## Document excerpt

####################

[NOSC] Chuck Moore website and new Forth chips
- Subject: [NOSC] Chuck Moore website and new Forth chips
- From: Rick Hohensee <humbubba@xxxxxxxxxxxxxxxx>
- Date: Thu, 5 Jul 2001 22:41:01 -0400 (EDT)
>
> Rick Hohensee wrote:
>
> > 60000 MIPS might be too hard to believe.
>
> It is impressive for a $1 chip. The MIPS numbers for
> one Pentium sized or wafer sized will be harder for
> people to believe. The MIPS numbers for a Pentium
> sized version in .1u or smaller would be harder
> for people to believe.
>
> Many people didn't believe that 100MIPS in 1.2u
> was possible or that 500MIPS in .8u was possible
> after it was done it was pretty obvious that
> they didn't care either. I try not to be
> concerned about the people who can't belive
> it or don't care.
>
> > It might be an easier sell to talk about a
> > one-cycle process-switch.
>
> Have you tried to sell the idea? Has there been
No, but it's a transparent drop-in to existing stuff on the scale of
things under discussion here.
> serious interest in a super fast task switching
> processor with a 0.4ns task switch?
>
> > 25 task processors. I don't know if
> > routing that is easier or harder though.

####################

## Supplied entries
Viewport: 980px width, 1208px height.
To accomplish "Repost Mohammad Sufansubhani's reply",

####################

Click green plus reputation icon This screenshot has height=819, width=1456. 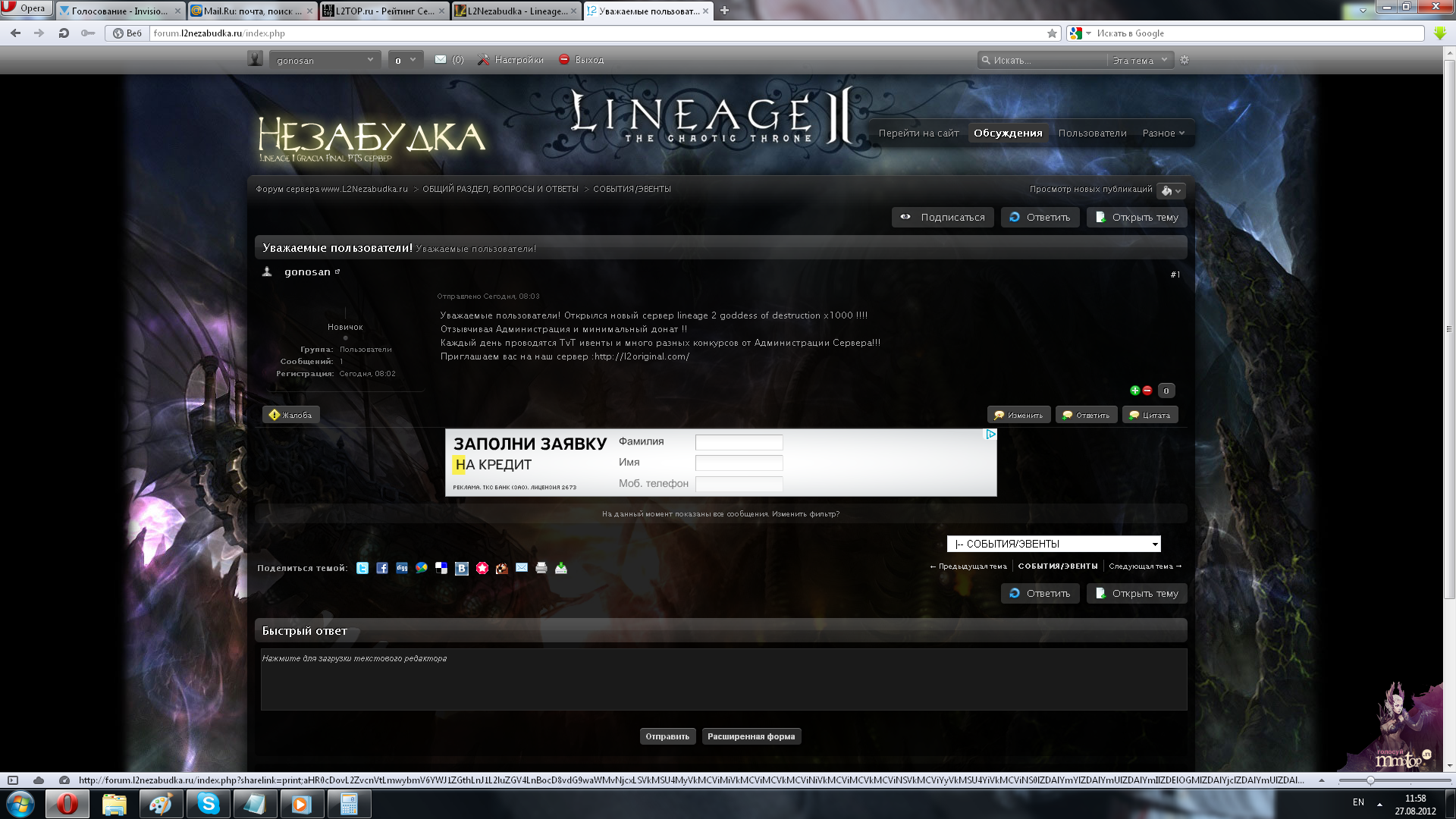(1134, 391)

####################

## What the exercise asks
Extend the mailing-list message about Chuck Moore's Forth chips, picking up right after its last line.

## Answer for this exercise
>
> A 25 way bus arbitration unit would be more
> complex that what Chuck is doing and would
> keep 24 of 25 processors shut down at any
> given time. Given that Chuck has gone to
I assume the only-one-active aspect.
> dynamic logic processors would lose all their
> contents if shut down for very long. So
> instead of 4% throughput it would be a tiny bit
> lower due to the extra overhead to keep all
> shut down processors alive waiting for a task
> switch.
>
Throughput is 100% of "keep the pins busy" and 4% of "keep the silicon
busy", has lower current draw? , lower exotherm? , and I don't think
you'll get near 100% utilization of 25 engines. Clustering might scale
close to that. SMP doesn't.
> > Make it 32 bit, with two 18 bit cache SRAMs,
>
> Twice the number of pins and some multiple of the
> development cost of course.
>
> > put it on a PCI card, call it a multimedia board,
> > and don't tell them it doesn't need the x86.
>
> Making a product that used a new chip is
> completely different thing than desiging or
> making the chip. That can require orders of
> magnitude higher budgets. Who or what company
> is that you are suggesting should develop this
> PCI card product with the 32 bit chip? What
> do you think would be a good PC application
> for the product to target? I certainly could
> be done and it might be a good idea.
I dono. :o)
Rick Hohensee
> ------------------------
>
> To Unsubscribe from this list, send mail to Mdaemon@xxxxxxxxxxxxxxxxxx with:
> unsubscribe NOSC
> as the first and only line within the message body
> Problems - List-Admin@xxxxxxxxxxxxxxxxxx
> Main 4th site - http://www.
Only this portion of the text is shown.